Hereford United
- Chairman: Frank Miles
- Manager: John Sillett
- Stadium: Edgar Street
- Division Three: 1st
- League Cup: Second round
- FA Cup: Third round
- Welsh Cup: Runners-up
- Top goalscorer: League: Dixie McNeil (35) All: Dixie McNeil (38)
- Highest home attendance: 12,970 v Crystal Palace, Division Three, 31 January 1976
- Lowest home attendance: 1,994 v Porthmadog, Welsh Cup, 18 February 1976
- Average home league attendance: 8,273
- Biggest win: 5–0 v Chester (H), Division Three, 10 March 1976
- Biggest defeat: 1–4 v Burnley (H), League Cup, 10 September 1975
- ← 1974–751976–77 →

= 1975–76 Hereford United F.C. season =

The 1975–76 season was the 47th season of competitive football played by Hereford United Football Club and their fourth in the Football League. The club competed in Division Three, as well as the League Cup, Welsh Cup and FA Cup.

==Summary==
Hereford clinched their second promotion in four years as a league club by finishing as champions of Division Three, six points clear of second-placed Cardiff City.

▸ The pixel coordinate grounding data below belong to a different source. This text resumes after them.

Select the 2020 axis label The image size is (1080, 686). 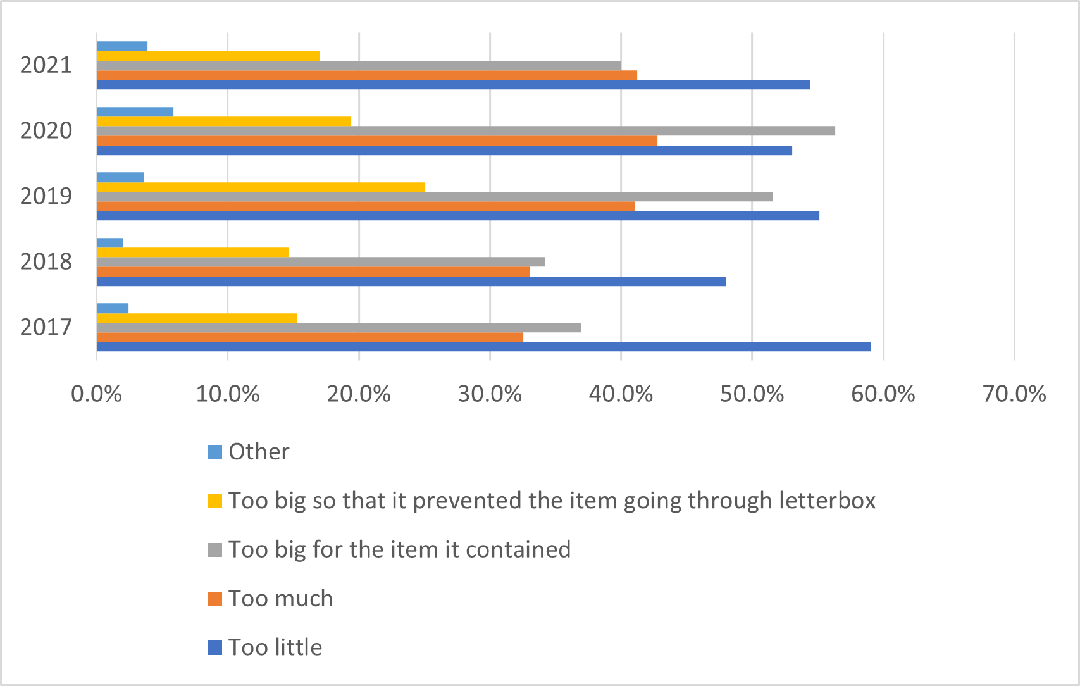(x=46, y=130)
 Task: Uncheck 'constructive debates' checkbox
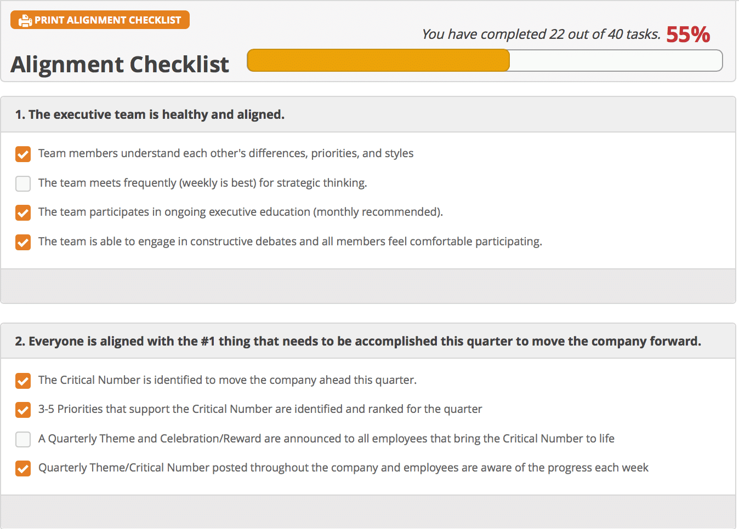pyautogui.click(x=23, y=242)
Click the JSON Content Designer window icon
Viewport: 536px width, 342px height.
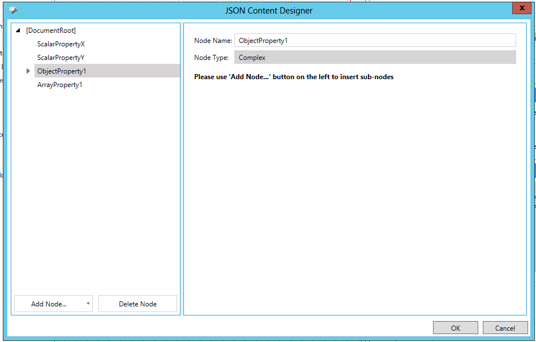[x=14, y=10]
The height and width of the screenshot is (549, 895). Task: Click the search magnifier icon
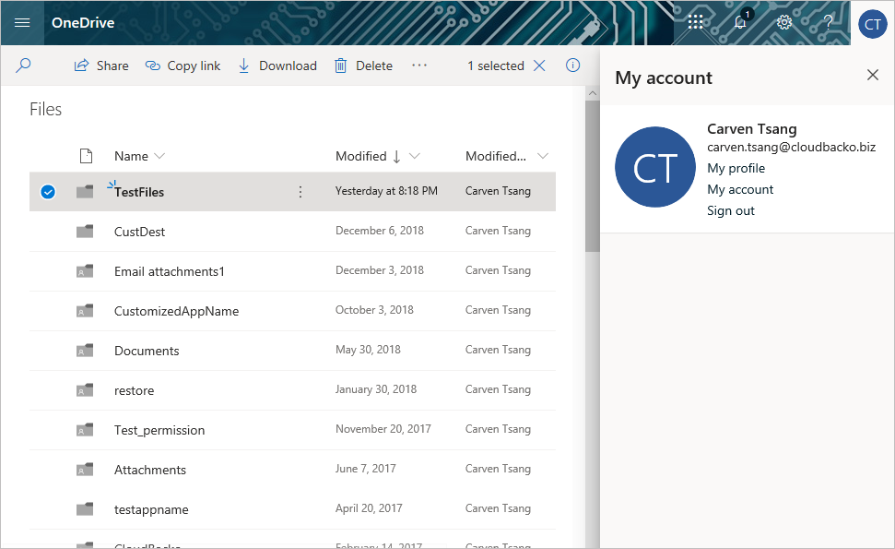24,66
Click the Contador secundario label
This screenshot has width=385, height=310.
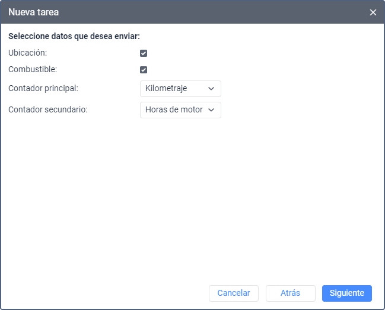coord(48,110)
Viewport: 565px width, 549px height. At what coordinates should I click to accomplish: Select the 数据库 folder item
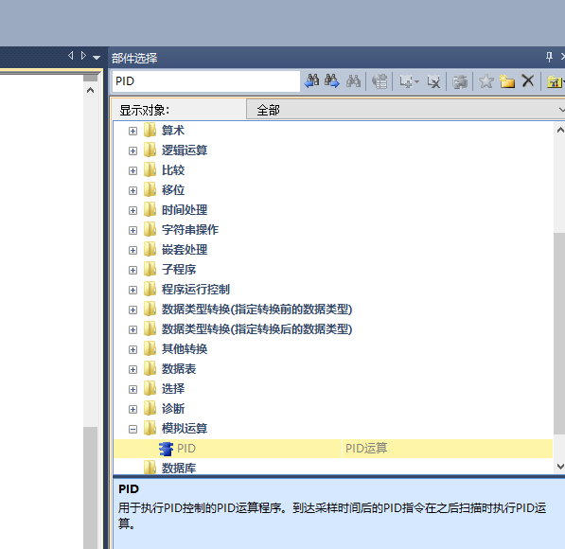point(178,468)
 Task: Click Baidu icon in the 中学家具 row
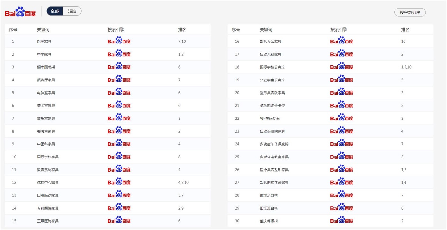click(x=119, y=54)
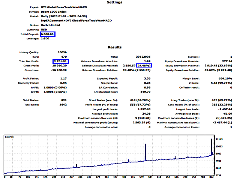Select the Gross Loss value -16 188.29
The height and width of the screenshot is (180, 240).
[57, 70]
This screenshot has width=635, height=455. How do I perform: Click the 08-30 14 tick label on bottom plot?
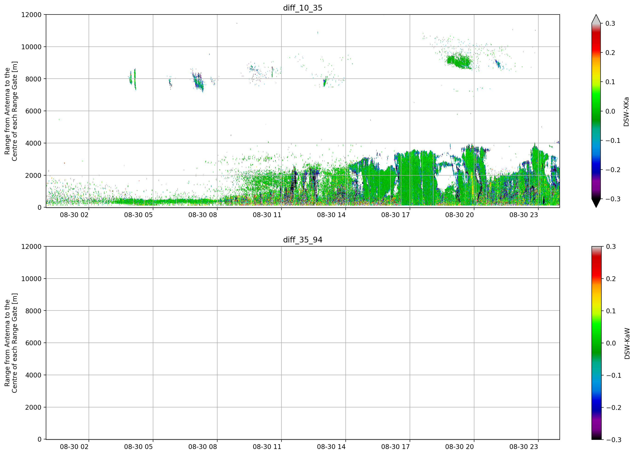coord(331,447)
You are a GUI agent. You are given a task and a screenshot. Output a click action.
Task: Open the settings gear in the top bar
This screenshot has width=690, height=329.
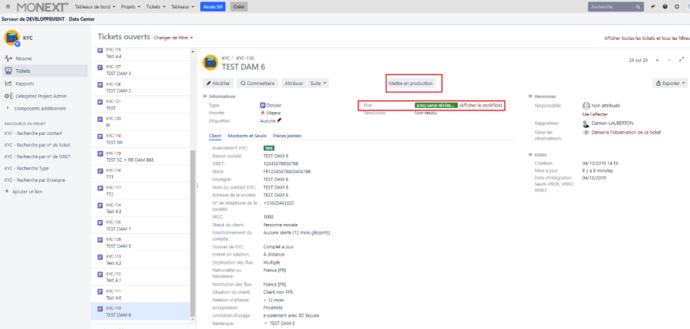pos(676,6)
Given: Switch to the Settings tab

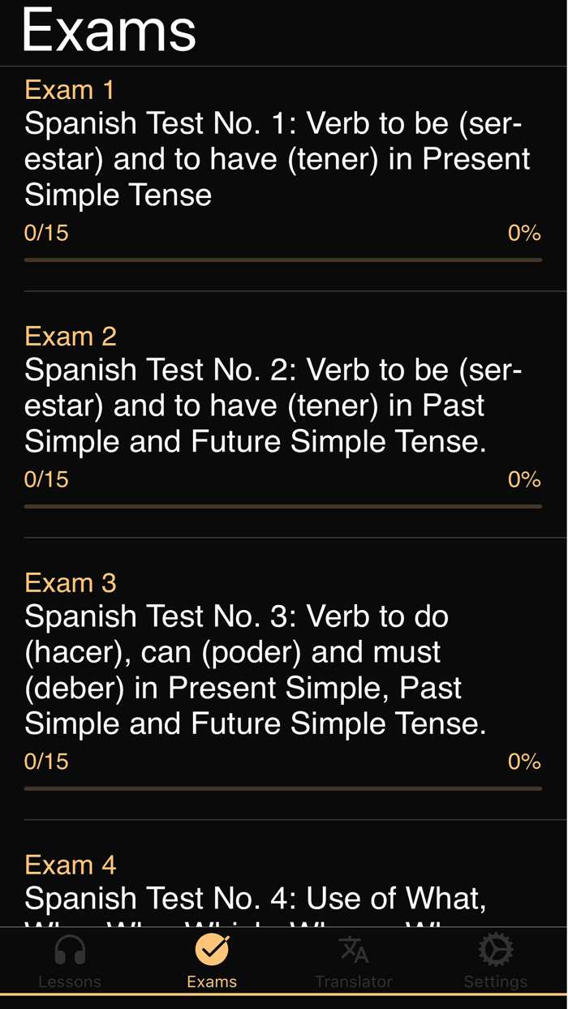Looking at the screenshot, I should coord(495,961).
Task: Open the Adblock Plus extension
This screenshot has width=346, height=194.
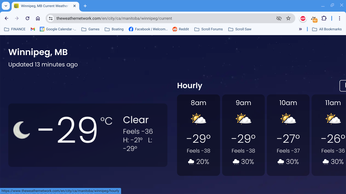Action: point(303,18)
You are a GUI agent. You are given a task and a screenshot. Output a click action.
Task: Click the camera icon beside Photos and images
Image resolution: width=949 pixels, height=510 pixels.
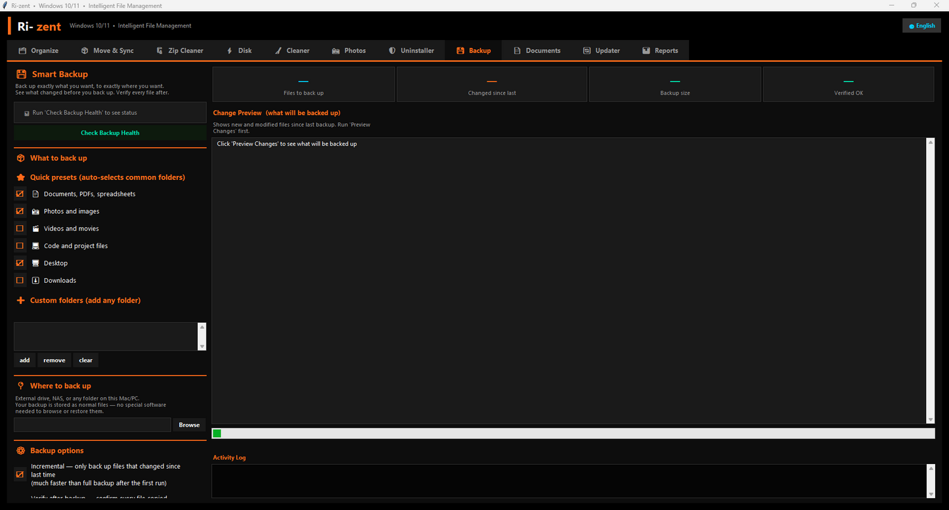click(x=35, y=211)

After winning only one of their opening five league matches, Hereford gained momentum as results improved through the autumn and winter, and went top for the first time with a 4–1 win over Cardiff at the start of February. A crowd of 35,549 saw the Welsh club claim a 2–0 win in the return fixture at Ninian Park on 14 April, but Hereford's promotion was confirmed the following Saturday by a goalless draw at Walsall, with the championship following two days later courtesy of a 3–1 win over Shrewsbury Town.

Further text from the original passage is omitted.